= WHAT TO WORK ON =
Answer with one number only: the count of lines below that hold the word "computer".

= EXTRACTED DATA =
○ ○ ○ ○

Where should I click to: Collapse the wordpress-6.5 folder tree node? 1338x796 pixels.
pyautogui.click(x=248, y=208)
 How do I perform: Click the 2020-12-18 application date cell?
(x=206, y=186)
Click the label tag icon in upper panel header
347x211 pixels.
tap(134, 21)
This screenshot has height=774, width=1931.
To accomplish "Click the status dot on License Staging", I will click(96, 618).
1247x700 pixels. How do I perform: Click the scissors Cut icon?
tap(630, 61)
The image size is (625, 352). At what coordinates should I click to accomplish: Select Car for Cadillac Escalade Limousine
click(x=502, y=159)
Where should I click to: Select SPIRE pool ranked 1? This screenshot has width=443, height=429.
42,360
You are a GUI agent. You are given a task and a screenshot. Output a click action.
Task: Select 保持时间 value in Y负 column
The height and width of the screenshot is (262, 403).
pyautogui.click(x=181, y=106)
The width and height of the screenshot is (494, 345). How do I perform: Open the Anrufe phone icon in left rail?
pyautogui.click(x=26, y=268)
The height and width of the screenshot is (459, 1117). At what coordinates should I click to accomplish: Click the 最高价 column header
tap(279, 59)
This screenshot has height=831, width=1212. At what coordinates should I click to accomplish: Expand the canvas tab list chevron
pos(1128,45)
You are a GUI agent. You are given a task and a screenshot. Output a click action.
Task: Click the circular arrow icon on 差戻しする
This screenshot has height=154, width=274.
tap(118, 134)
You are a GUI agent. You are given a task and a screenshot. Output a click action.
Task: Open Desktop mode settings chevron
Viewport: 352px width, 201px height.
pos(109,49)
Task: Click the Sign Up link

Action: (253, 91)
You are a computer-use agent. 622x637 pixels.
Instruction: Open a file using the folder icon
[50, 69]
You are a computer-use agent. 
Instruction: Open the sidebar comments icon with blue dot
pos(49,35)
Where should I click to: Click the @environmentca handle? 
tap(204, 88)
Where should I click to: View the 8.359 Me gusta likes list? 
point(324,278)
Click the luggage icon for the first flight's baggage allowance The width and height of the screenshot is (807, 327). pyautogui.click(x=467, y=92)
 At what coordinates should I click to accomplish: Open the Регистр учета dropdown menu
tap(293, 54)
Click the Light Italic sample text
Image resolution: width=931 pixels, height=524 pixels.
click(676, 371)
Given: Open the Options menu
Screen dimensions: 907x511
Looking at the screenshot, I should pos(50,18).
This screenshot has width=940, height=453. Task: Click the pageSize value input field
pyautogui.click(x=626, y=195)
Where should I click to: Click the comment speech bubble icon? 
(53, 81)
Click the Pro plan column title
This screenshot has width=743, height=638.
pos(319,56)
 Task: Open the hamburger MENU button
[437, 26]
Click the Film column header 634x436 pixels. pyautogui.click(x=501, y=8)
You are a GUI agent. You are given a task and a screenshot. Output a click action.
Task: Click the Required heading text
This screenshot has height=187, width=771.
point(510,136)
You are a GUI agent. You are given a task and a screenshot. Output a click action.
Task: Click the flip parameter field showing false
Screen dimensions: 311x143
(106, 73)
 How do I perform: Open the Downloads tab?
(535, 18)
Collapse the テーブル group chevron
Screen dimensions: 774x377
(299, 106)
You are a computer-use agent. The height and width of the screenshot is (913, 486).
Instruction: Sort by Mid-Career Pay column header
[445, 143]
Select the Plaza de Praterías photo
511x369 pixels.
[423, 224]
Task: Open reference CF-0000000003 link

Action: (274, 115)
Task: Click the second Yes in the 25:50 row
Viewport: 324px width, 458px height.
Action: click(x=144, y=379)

○ ○ ○ ○

= REPLY =
3